Understand that using libraries lets you reach the development goal faster but at the price of less understanding and (usually) lower performance .
Before giving any advice on do's and dont's about multi-thread programming in C++, I would like to ask the question Is there any particular reason you want to start writing the application in C++?
There are other programming paradigms where you utilize the multi-cores without getting into multi-threaded programming. One such paradigm is functional programming. Write each piece of your code as functions without any side effects. Then it is easy to run it in multiple thread without worrying about synchronization.
I am using Erlang for my development purpose. It has increased by productivity by at least 50%. Code running may not be as fast as the code written in C++. But I have noticed that for most of the back-end offline data processing, speed is not as important as distribution of work and utilizing the hardware as much as possible. Erlang provides a simple concurrency model where you can execute a single function in multiple-threads without worrying about the synchronization issue. Writing multi-threaded code is easy, but debugging that is time consuming. I have done multi-threaded programming in C++, but I am currently happy with Erlang concurrency model. It is worth looking into.
Make sure you know what volatile means and it's uses(which may not be obvious at first).

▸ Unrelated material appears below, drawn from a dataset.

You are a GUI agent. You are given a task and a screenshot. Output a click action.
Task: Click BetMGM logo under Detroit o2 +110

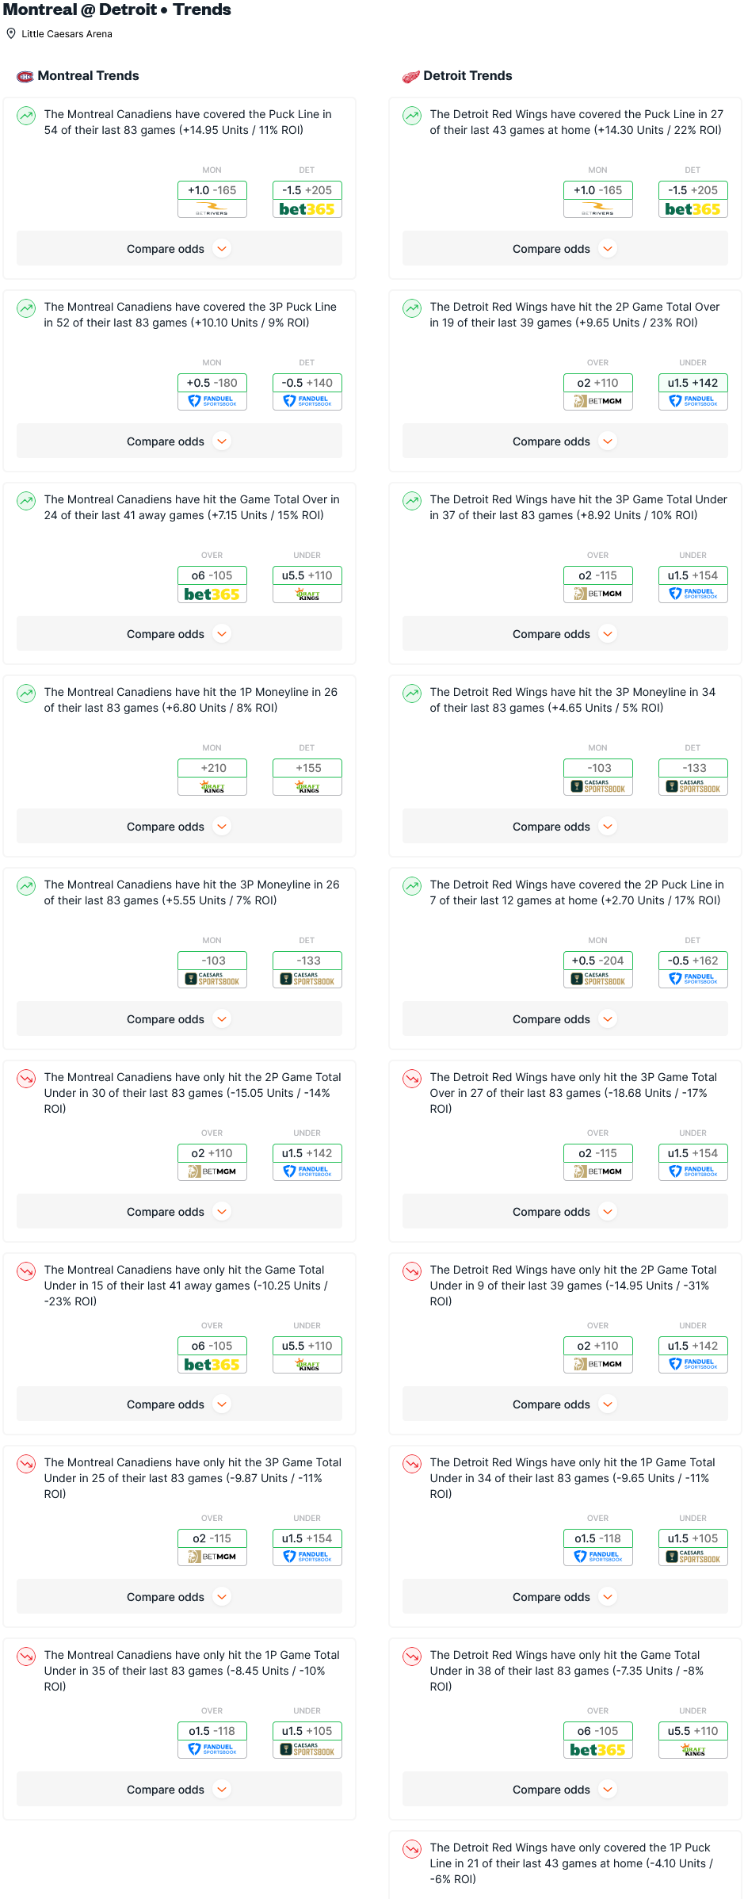(x=597, y=401)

Also, when designing multithreaded code, it helps to imagine that an infinite amount of processors is executing every single line of code in your application at once. (er, every single line of code that is possible according to your logic in your code.) And that everything that isn't marked volatile the compiler does a special optimization on it so that only the thread that changed it can read/set it's true value and all the other threads get garbage.